Additionally, we updated the Materials and methods section to include information about how we fit these datasets, as well as a new subsection briefly describing the two datasets and our rationales for their selection:

"As testbeds for fitting different models, we used two empirical datasets of choices and RTs during perceptual decision-making tasks: one from Roitman and Shadlen, (2002), one from Evans and Hawkins, (2019). These references contain full details of the tasks and datasets. For the dataset of Roitman and Shadlen, (2002), we used trials from the ‘‘reaction time’’ task variant, for both monkeys. For the dataset of Evans and Hawkins, (2019), we used trials from the task variant with no feedback delay."

"In brief, these two publicly available datasets were selected for the following reasons. […] These two datasets therefore provided useful testbeds for GDDM fitting with distinct a priori predictions about the utility of collapsing bounds in a GDDM."

2) As detailed in reviewer #2's Essential revision 3, and reviewer #3 Essential revision 3, given the flexibility of the model, it is unclear whether goodness-of-fit is the only or even the most appropriate criteria to evaluate different models.

We thank the reviewers for pointing out to us that our intention of the manuscript and the role of the GDDM were not sufficiently clear. Our intention appears to be in line with that of the reviewers. Our manuscript previously gave the impression that the best feature of the GDDM was its ability to fit datasets more accurately and with fewer parameters than other models. However, we stress that our goal is not to suggest that a GDDM (let alone the specific one demonstrated here) is generically the most appropriate model. Furthermore, we agree that the goal of modeling is not simply to fit data with the least error and/or fewest parameters. Our goal with this study is to provide a flexible, powerful, and accessible framework which (i) makes it easy to test new hypothesized cognitive mechanisms by fitting them to data, and (ii) to model task paradigms with time-varying evidence, which are difficult or impossible within the classic DDM framework. We used the Roitman-Shadlen dataset as an example testbed to demonstrate how hypothesized mechanisms can be fit to empirical data and how evidence for a mechanism can be informed by improvement in model fit. This is now further complemented by inclusion of the Evans-Hawkins dataset.

We have done the following to highlight these changes and clarify how GDDMs can be used in the scientific process. First, we have slightly changed the specific GDDM which is used in the context of the empirical datasets in section “GDDM mechanisms characterize empirical data”. Since our goal is to highlight the possibilities of using GDDMs in general, rather than one specific GDDM with collapsing bounds and leaky integration, we added another feature/parameter to the model which does not substantially improve fit but highlights another attractive feature of the GDDM: a fittable coherence nonlinearity.
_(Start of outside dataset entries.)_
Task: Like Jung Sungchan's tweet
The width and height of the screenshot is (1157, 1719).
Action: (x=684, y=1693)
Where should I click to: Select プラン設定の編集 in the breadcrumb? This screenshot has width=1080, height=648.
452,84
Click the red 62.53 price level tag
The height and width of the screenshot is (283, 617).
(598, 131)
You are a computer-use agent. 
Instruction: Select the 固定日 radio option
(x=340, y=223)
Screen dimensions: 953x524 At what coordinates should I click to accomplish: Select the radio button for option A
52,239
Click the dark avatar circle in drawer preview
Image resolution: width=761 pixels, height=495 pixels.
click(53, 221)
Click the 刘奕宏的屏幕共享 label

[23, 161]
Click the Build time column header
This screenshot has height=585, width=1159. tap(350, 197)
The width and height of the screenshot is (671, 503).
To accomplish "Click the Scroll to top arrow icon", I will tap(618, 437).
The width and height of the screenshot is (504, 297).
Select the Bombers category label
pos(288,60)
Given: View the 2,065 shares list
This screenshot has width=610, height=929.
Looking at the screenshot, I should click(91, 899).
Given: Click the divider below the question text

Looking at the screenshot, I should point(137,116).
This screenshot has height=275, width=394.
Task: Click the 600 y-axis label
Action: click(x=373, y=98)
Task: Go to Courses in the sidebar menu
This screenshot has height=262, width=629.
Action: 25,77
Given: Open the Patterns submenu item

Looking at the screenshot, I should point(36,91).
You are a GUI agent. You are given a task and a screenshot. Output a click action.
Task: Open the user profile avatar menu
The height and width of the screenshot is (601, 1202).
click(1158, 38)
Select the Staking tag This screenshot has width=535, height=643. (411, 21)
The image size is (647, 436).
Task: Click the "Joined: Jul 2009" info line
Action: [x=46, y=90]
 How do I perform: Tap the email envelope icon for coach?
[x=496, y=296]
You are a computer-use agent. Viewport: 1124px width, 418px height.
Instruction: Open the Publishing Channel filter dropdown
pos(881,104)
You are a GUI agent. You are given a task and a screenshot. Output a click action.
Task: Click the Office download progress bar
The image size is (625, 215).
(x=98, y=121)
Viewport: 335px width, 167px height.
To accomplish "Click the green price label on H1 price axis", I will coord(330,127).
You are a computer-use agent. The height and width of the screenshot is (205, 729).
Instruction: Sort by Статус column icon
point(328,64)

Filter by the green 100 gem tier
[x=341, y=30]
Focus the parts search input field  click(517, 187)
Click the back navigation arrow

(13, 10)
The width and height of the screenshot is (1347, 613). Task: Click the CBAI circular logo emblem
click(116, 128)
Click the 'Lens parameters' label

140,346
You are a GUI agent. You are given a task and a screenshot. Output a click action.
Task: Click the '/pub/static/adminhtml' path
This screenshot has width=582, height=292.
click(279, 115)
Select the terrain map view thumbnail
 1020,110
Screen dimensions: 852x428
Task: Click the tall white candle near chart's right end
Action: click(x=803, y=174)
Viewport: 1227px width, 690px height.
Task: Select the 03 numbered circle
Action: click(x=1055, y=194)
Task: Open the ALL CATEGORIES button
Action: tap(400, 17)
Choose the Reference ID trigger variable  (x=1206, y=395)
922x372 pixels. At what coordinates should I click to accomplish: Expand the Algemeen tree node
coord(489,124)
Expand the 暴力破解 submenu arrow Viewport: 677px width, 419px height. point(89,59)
While this adds an extra parameter (the exponent of the nonlinearity), it allows us to demonstrate another practical and interesting feature of GDDMs.

We focus on this new description of the model within the Results section. The first paragraph of the subsection “GDDM mechanisms characterize empirical data” was changed to the following:

"The cognitive mechanisms by which evidence is used to reach a decision is still an open question. […] However, consistent with previous results (Hawkins et al., 2015a), the GDDM fit no better than the DDM or ‘‘full DDM’’ in the human dataset, suggesting that different cognitive strategies may be used in each case."

As a result of these changes, we change the subsection title to the following: "GDDM mechanisms characterize empirical data"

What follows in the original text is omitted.